To-do item — Can you continue the passage below about Mikhail Margolin's .22 target pistol from where it stops, before the entries that follow it?

Text excerpt —
------------
The sporter was a smallbore autoloader with a demountable barrel and 10-shot magazine. The designer also progressed with a .22 practice machine gun using magazines of 10, 15, and 35 cartridges. As a result, a day came to Margolin of great honor, one which the most highly skilled gunsmith could be proud of. The blind man was invited to work at designing offices in the big government small arms factory at Tula, so noted through the centuries for its metal workers' skill that a Tula blacksmith, Levsha, is said to have shod a flea. There Margolin studied with Russia's greatest gun designers, Tokarev, Shpagin, Simonov. He continued to improve his favorite firearm, the .22 pistol.

Designed at first around the military Tokarev pistol frame, Margolin's modification used a new 10" target barrel and a slide with forward limbs to compress the spring below the barrel. A cross bar held the assembly together somewhat like the old Colt M1902 .38 automatics were built. But Mikhail recognized this was only a start. He worked up numerous models, varying in grip angle, sighting arrangement and detail of slide construction. But all had the exposed barrel with the slide ribs below it, surrounding the recoil spring. Hammer and hammerless models were made. Finally a pattern seemed perfect, and the tests proved successful. The commission of experts recommend the manufacture of the first consignment of this new sport automatic pistol. This was on June 21, 1941. . . . On the following day, sport pistols were forgotten, as the first of Hitler's bombs dropped on the USSR's cities.


Earl Margolin pistols all show slide bars at front.
Bottom is modified Tokarev.
Rear sight bridge does not move with slide.
------------
Record set —
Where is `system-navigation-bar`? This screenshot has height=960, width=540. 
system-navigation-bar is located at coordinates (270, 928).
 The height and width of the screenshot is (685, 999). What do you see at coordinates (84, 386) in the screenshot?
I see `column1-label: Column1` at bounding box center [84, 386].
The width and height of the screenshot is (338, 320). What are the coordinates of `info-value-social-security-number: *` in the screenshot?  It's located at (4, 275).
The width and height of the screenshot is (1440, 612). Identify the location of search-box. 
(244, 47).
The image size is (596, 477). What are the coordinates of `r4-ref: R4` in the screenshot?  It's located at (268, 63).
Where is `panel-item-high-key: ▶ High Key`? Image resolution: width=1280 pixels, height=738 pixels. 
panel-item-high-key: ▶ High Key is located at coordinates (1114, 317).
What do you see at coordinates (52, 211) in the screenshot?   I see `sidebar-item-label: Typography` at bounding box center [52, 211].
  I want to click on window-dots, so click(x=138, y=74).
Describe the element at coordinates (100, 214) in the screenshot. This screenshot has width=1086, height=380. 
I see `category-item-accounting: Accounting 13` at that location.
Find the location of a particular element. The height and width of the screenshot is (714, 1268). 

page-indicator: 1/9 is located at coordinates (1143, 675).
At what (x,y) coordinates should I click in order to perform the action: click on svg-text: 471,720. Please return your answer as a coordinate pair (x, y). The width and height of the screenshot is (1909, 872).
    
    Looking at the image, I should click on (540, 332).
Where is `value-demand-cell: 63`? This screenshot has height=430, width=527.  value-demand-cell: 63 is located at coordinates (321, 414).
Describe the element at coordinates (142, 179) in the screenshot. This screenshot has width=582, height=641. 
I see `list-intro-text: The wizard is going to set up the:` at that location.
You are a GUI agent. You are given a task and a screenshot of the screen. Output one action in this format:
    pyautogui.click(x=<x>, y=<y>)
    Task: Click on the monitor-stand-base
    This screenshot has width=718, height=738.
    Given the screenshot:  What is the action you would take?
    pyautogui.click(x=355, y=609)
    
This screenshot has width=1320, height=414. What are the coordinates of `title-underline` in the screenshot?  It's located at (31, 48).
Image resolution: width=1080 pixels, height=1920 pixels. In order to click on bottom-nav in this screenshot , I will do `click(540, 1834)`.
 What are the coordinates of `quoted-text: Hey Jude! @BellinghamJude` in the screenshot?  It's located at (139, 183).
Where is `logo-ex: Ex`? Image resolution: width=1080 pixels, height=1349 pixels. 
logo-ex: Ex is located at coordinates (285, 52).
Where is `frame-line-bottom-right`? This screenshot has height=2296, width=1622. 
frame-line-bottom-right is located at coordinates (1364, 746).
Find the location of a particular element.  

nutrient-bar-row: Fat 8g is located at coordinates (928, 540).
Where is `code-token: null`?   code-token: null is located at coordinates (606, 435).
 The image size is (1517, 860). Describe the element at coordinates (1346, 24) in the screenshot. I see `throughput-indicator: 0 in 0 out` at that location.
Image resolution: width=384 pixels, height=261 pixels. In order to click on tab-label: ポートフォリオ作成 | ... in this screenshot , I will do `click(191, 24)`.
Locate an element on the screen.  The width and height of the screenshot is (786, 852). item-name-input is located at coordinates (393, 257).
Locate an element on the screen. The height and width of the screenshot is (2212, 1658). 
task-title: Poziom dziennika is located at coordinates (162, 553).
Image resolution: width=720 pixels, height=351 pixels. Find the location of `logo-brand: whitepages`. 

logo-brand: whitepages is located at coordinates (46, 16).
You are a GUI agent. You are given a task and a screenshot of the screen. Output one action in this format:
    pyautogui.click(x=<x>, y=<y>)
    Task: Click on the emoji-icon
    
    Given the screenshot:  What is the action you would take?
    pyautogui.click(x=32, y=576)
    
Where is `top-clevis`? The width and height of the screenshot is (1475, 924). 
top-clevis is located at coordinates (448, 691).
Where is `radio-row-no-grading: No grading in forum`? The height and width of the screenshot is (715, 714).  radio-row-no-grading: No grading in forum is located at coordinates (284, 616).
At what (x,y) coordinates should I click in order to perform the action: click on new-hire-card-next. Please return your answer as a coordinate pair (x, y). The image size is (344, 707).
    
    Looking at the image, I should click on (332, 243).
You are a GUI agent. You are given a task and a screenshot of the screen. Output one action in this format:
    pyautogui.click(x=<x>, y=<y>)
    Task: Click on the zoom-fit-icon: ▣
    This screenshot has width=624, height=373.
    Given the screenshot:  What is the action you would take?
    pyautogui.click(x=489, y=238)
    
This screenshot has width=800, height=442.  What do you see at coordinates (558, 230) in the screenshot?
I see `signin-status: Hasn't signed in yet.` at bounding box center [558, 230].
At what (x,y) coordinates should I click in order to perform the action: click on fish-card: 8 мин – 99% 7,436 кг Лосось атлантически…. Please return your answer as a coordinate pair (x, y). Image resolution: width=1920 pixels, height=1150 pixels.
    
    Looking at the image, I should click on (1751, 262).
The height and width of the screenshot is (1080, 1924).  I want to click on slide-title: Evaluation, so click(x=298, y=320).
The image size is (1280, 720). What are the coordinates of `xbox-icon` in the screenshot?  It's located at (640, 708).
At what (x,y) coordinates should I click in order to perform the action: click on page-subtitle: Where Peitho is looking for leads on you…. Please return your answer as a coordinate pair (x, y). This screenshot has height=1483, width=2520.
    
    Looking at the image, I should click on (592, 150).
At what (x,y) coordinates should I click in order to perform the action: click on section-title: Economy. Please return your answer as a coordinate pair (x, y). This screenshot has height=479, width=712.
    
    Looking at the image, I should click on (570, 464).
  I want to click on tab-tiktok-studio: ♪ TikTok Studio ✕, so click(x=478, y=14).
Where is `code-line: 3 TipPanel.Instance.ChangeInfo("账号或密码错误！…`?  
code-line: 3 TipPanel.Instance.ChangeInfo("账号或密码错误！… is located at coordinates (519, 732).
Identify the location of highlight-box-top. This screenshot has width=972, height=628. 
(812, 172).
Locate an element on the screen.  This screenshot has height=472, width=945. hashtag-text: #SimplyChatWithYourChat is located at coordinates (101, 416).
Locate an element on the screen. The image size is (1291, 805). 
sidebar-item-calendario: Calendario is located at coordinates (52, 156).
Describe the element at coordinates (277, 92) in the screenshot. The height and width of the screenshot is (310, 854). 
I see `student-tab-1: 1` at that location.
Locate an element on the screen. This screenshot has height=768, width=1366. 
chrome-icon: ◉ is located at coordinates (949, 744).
------------
Output of the exercise —
Rapid fire pistol used by Soviet pistolmen at Caracas was best of blind inventor's standard designs, had elaborate muzzle brake and weight with fixed rear sight bridge.

During the war Margolin worked as an ordance engineer. He developed many new ideas in design and manufacturing. His special knowledge of many types of arms was valuable and he took part in repairing trophy weapons. When the war was over, Margolin turned again to peaceful .22 pistols. And to the astonishment of his superiors, he scrapped the very design which had been recommended for mass production before the war. Within 18 months he had perfected an entirely new weanen which brought victory to the soviet sportsmen at Caracas!

The new pistol had an important "first" in .22 target automatic pistol design, a nonmoving rear sight. Models made in 1946-47 have a rear sight bridge on the frame, through which the slide passes. The perfected pistol first hit the firing line at the USSR Shooting Championships in 1949. A 10-shot clip magazine blowback arm, the pistol had a new style of rifling, and the chamber was cut for 3.1 short case length as fouling difficulty had been experienced before in shooting the short cases in the long rifle chambers. The experience of the rifle clubs has shown that Margolin's pistol may be used for years. It will take more than 100,000 shots without losing its accuracy and unfailing action. The designer has equipped it with a muzzle brake and an adjustable thumb hole grip for any hand. From 1949 to 1954, the Russian team practiced. Then at Caracas, Venezuela, Kalinichenko eclipsed Benner's rapid fire International record and "Margolin's pistol" chalked up a team record. The title of world champion, dozens of gold medals, the Venezuela and Helsinki Prizes and the Lyons Cup were brought back to the USSR. But Margolin was not satisfied. Ahead lay an even greater challenge, the Olympics in Australia in 1956. He was preparing a surprise for the shooting world, the upside-down pistol.

He keeps up with competitive design ideas. "The Americans, Norwegians and Germans have excellent gunmakers of their own," he says. "And of course they are always working on new ideas for sporting firearms. It takes some stepping to keep up with them." But in his new pistol, Margolin said: "I have made new calculations for the sight, changed the adjustable stock drastically and made the handle incline more convenient. There will be a new breech system and muzzle brake."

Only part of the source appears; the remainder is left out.